*** Opening of Data to examine ***

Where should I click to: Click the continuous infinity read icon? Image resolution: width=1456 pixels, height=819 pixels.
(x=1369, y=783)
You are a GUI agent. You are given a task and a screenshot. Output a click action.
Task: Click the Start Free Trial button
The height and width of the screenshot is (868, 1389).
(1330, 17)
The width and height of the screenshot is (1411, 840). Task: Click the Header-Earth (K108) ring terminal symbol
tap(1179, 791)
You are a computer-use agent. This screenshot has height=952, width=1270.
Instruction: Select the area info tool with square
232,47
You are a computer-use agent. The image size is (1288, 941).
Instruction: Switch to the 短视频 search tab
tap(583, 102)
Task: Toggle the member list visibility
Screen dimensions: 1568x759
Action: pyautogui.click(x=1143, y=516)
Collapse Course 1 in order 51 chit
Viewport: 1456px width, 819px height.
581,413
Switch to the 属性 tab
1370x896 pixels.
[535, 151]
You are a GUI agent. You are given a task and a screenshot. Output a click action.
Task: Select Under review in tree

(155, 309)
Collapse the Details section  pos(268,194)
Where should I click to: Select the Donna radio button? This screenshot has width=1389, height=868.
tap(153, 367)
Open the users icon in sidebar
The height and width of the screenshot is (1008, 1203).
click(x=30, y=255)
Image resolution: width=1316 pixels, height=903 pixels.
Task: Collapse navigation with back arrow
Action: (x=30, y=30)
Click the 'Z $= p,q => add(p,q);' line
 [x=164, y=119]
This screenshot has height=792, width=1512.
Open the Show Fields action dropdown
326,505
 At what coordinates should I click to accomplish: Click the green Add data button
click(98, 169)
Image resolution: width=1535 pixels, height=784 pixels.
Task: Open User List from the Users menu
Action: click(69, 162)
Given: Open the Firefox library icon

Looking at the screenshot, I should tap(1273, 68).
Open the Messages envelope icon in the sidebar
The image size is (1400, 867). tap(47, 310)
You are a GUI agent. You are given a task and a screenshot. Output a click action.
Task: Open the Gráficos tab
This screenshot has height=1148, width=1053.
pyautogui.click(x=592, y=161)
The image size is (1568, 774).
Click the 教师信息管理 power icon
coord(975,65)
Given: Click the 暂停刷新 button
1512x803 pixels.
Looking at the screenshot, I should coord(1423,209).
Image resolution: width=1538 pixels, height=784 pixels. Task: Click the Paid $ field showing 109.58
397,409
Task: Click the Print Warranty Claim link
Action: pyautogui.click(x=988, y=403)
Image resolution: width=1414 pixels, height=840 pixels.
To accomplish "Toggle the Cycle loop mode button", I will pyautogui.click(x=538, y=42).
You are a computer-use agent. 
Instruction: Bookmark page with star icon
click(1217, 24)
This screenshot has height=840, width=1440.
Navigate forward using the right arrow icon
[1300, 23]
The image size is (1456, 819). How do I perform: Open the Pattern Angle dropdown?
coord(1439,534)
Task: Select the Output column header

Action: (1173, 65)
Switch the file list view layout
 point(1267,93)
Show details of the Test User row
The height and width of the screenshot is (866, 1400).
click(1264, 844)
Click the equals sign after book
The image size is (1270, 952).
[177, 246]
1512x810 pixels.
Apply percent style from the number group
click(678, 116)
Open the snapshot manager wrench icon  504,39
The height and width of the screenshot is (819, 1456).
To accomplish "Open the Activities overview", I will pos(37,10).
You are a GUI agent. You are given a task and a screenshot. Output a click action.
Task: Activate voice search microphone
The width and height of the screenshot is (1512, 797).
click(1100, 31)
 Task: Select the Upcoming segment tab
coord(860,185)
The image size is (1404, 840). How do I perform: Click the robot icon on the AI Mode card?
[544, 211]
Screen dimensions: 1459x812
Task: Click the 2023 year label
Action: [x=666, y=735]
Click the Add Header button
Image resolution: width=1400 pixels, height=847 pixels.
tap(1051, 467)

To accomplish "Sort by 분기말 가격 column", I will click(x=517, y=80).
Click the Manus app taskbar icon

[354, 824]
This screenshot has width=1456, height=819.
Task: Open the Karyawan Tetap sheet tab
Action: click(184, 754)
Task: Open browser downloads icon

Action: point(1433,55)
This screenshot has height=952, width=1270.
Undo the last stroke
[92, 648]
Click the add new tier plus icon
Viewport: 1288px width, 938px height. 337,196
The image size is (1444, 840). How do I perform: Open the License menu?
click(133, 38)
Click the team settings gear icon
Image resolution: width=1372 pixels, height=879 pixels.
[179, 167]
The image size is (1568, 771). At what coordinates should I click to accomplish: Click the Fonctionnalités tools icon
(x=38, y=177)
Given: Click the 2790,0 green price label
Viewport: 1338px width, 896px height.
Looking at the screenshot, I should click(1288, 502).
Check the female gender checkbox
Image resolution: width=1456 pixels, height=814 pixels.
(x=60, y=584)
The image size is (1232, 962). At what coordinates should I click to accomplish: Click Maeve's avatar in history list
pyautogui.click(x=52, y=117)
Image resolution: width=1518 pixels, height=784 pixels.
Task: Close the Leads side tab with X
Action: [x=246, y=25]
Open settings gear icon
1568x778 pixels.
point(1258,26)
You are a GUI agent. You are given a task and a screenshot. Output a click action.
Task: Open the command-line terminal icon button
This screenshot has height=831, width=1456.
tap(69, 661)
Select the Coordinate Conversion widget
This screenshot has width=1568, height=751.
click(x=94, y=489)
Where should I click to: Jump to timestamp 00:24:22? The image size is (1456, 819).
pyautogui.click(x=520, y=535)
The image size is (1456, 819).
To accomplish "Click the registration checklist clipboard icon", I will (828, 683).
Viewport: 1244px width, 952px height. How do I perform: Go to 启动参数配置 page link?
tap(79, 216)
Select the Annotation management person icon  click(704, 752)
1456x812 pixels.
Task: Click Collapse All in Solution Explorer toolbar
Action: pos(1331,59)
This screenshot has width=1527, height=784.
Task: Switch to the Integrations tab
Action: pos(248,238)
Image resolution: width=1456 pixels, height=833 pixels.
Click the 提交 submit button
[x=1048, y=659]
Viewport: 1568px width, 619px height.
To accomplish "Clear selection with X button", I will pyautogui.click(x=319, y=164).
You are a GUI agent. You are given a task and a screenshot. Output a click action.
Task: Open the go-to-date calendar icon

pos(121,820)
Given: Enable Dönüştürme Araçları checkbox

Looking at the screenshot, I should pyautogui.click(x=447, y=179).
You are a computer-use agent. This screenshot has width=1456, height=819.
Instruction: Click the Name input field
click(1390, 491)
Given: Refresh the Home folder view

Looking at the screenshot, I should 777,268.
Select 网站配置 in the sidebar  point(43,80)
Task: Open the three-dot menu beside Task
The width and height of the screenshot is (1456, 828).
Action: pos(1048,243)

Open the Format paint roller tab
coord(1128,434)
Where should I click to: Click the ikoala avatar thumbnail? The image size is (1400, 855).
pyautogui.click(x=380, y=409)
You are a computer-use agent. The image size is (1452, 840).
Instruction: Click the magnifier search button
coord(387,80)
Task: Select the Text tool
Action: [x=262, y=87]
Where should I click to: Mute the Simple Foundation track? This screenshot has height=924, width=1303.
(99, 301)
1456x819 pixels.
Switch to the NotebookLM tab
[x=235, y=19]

*** Close of Data to examine ***

** Work item **
Output each line of the entries exactly, so that nothing is lost.

** The answer **
Where should I click to: Click the continuous infinity read icon? Image resolution: width=1456 pixels, height=819 pixels.
(x=1369, y=783)
You are a GUI agent. You are given a task and a screenshot. Output a click action.
Task: Click the Start Free Trial button
The height and width of the screenshot is (868, 1389).
(1330, 17)
The width and height of the screenshot is (1411, 840). Task: Click the Header-Earth (K108) ring terminal symbol
tap(1179, 791)
You are a computer-use agent. This screenshot has height=952, width=1270.
Instruction: Select the area info tool with square
232,47
You are a computer-use agent. The image size is (1288, 941).
Instruction: Switch to the 短视频 search tab
tap(583, 102)
Task: Toggle the member list visibility
Screen dimensions: 1568x759
Action: pyautogui.click(x=1143, y=516)
Collapse Course 1 in order 51 chit
Viewport: 1456px width, 819px height.
581,413
Switch to the 属性 tab
1370x896 pixels.
[535, 151]
You are a GUI agent. You are given a task and a screenshot. Output a click action.
Task: Select Under review in tree

(155, 309)
Collapse the Details section  pos(268,194)
Where should I click to: Select the Donna radio button? This screenshot has width=1389, height=868.
tap(153, 367)
Open the users icon in sidebar
The height and width of the screenshot is (1008, 1203).
click(x=30, y=255)
Image resolution: width=1316 pixels, height=903 pixels.
Task: Collapse navigation with back arrow
Action: (x=30, y=30)
Click the 'Z $= p,q => add(p,q);' line
 [x=164, y=119]
This screenshot has height=792, width=1512.
Open the Show Fields action dropdown
326,505
 At what coordinates should I click to accomplish: Click the green Add data button
click(98, 169)
Image resolution: width=1535 pixels, height=784 pixels.
Task: Open User List from the Users menu
Action: click(69, 162)
Given: Open the Firefox library icon

Looking at the screenshot, I should tap(1273, 68).
Open the Messages envelope icon in the sidebar
The image size is (1400, 867). tap(47, 310)
You are a GUI agent. You are given a task and a screenshot. Output a click action.
Task: Open the Gráficos tab
This screenshot has height=1148, width=1053.
pyautogui.click(x=592, y=161)
The image size is (1568, 774).
Click the 教师信息管理 power icon
coord(975,65)
Given: Click the 暂停刷新 button
1512x803 pixels.
Looking at the screenshot, I should coord(1423,209).
Image resolution: width=1538 pixels, height=784 pixels. Task: Click the Paid $ field showing 109.58
397,409
Task: Click the Print Warranty Claim link
Action: pyautogui.click(x=988, y=403)
Image resolution: width=1414 pixels, height=840 pixels.
To accomplish "Toggle the Cycle loop mode button", I will pyautogui.click(x=538, y=42).
You are a computer-use agent. 
Instruction: Bookmark page with star icon
click(1217, 24)
This screenshot has height=840, width=1440.
Navigate forward using the right arrow icon
[1300, 23]
The image size is (1456, 819). How do I perform: Open the Pattern Angle dropdown?
coord(1439,534)
Task: Select the Output column header

Action: (1173, 65)
Switch the file list view layout
 point(1267,93)
Show details of the Test User row
The height and width of the screenshot is (866, 1400).
click(1264, 844)
Click the equals sign after book
The image size is (1270, 952).
[177, 246]
1512x810 pixels.
Apply percent style from the number group
click(678, 116)
Open the snapshot manager wrench icon  504,39
The height and width of the screenshot is (819, 1456).
To accomplish "Open the Activities overview", I will pos(37,10).
You are a GUI agent. You are given a task and a screenshot. Output a click action.
Task: Activate voice search microphone
The width and height of the screenshot is (1512, 797).
click(1100, 31)
 Task: Select the Upcoming segment tab
coord(860,185)
The image size is (1404, 840). How do I perform: Click the robot icon on the AI Mode card?
[544, 211]
Screen dimensions: 1459x812
Task: Click the 2023 year label
Action: [x=666, y=735]
Click the Add Header button
Image resolution: width=1400 pixels, height=847 pixels.
tap(1051, 467)

To accomplish "Sort by 분기말 가격 column", I will click(x=517, y=80).
Click the Manus app taskbar icon

[354, 824]
This screenshot has width=1456, height=819.
Task: Open the Karyawan Tetap sheet tab
Action: click(184, 754)
Task: Open browser downloads icon

Action: point(1433,55)
This screenshot has height=952, width=1270.
Undo the last stroke
[92, 648]
Click the add new tier plus icon
Viewport: 1288px width, 938px height. 337,196
The image size is (1444, 840). How do I perform: Open the License menu?
click(133, 38)
Click the team settings gear icon
Image resolution: width=1372 pixels, height=879 pixels.
[179, 167]
The image size is (1568, 771). At what coordinates should I click to accomplish: Click the Fonctionnalités tools icon
(x=38, y=177)
Given: Click the 2790,0 green price label
Viewport: 1338px width, 896px height.
Looking at the screenshot, I should click(1288, 502).
Check the female gender checkbox
Image resolution: width=1456 pixels, height=814 pixels.
(x=60, y=584)
The image size is (1232, 962). At what coordinates should I click to accomplish: Click Maeve's avatar in history list
pyautogui.click(x=52, y=117)
Image resolution: width=1518 pixels, height=784 pixels.
Task: Close the Leads side tab with X
Action: [x=246, y=25]
Open settings gear icon
1568x778 pixels.
point(1258,26)
You are a GUI agent. You are given a task and a screenshot. Output a click action.
Task: Open the command-line terminal icon button
This screenshot has height=831, width=1456.
tap(69, 661)
Select the Coordinate Conversion widget
This screenshot has width=1568, height=751.
click(x=94, y=489)
Where should I click to: Jump to timestamp 00:24:22? The image size is (1456, 819).
pyautogui.click(x=520, y=535)
The image size is (1456, 819).
To accomplish "Click the registration checklist clipboard icon", I will (828, 683).
Viewport: 1244px width, 952px height. How do I perform: Go to 启动参数配置 page link?
tap(79, 216)
Select the Annotation management person icon  click(704, 752)
1456x812 pixels.
Task: Click Collapse All in Solution Explorer toolbar
Action: pos(1331,59)
This screenshot has width=1527, height=784.
Task: Switch to the Integrations tab
Action: pos(248,238)
Image resolution: width=1456 pixels, height=833 pixels.
Click the 提交 submit button
[x=1048, y=659]
Viewport: 1568px width, 619px height.
To accomplish "Clear selection with X button", I will pyautogui.click(x=319, y=164).
You are a GUI agent. You are given a task and a screenshot. Output a click action.
Task: Open the go-to-date calendar icon

pos(121,820)
Given: Enable Dönüştürme Araçları checkbox

Looking at the screenshot, I should pyautogui.click(x=447, y=179).
You are a computer-use agent. This screenshot has width=1456, height=819.
Instruction: Click the Name input field
click(1390, 491)
Given: Refresh the Home folder view

Looking at the screenshot, I should 777,268.
Select 网站配置 in the sidebar  point(43,80)
Task: Open the three-dot menu beside Task
The width and height of the screenshot is (1456, 828).
Action: pos(1048,243)

Open the Format paint roller tab
coord(1128,434)
Where should I click to: Click the ikoala avatar thumbnail? The image size is (1400, 855).
pyautogui.click(x=380, y=409)
You are a computer-use agent. The image size is (1452, 840).
Instruction: Click the magnifier search button
coord(387,80)
Task: Select the Text tool
Action: [x=262, y=87]
Where should I click to: Mute the Simple Foundation track? This screenshot has height=924, width=1303.
(99, 301)
1456x819 pixels.
Switch to the NotebookLM tab
[x=235, y=19]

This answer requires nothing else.